Chapter 14

956 130 0
                                    

Kalian tau apa yang paling tidak bisa aku tolak selama hamil? Iya, rasa ngidam.
Meskipun terkadang keinginan-keinginan aneh yang diinginkan, aku tak bisa mengabaikan itu. Bawaan bayi memang.

Seperti sekarang, aku ingin sekali membuat pancake dengan gambar berbagai macam kartun. Kemarin sore aku melihat video cara pembuatannya di Instagram, dan aku tertarik mencobanya. Tapi aku tak ingin membuat itu sendirian, aku ingin bersama Akbar.

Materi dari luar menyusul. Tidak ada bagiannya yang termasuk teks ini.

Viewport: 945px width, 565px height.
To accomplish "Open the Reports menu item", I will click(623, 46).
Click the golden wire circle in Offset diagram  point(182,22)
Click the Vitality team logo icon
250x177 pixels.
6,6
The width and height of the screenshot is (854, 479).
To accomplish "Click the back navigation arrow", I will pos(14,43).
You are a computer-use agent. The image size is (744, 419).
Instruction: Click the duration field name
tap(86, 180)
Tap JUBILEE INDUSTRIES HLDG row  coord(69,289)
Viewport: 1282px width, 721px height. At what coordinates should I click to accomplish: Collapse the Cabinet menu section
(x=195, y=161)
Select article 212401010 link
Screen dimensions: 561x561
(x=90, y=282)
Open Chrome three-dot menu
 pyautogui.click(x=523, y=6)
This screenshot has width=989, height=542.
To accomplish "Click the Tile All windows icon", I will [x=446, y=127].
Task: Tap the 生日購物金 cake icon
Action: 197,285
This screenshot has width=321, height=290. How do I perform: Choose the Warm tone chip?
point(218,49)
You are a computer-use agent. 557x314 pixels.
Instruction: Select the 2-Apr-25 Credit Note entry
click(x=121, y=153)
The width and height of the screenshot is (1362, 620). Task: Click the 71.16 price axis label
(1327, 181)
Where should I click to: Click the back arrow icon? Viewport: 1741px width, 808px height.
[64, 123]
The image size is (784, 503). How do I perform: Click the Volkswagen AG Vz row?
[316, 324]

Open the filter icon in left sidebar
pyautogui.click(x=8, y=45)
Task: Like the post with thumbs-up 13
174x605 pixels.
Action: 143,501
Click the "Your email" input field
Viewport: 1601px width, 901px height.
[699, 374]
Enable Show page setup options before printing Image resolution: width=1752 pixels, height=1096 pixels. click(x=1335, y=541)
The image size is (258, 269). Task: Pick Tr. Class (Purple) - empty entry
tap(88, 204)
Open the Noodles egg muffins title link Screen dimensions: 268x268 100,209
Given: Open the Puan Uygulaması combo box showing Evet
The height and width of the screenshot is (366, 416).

Entah mengapa, semakin besar usia kandunganku, semakin pula aku merasa sangat ingin selalu dekatnya. Terkadang bahkan terbilang cukup manja sampai tak ingin Akbar melepas pelukannya barang sejenak.

Aku menuruni tangga di temani Alsava. Oh iya, apakah aku lupa mengenalkan Alsava kepada kalian? Alsava itu pelayan pribadiku, umurnya baru dua puluh empat tahun. Setiap kali aku membutuhkan sesuatu yang penting, Alsava lah yang aku cari dan aku perintahkan untuk itu. Tugasnya memang melayaniku sekaligus menjagaku. Ia direkrut Akbar tepat dua Minggu setelah kejadian di kebun waktu itu.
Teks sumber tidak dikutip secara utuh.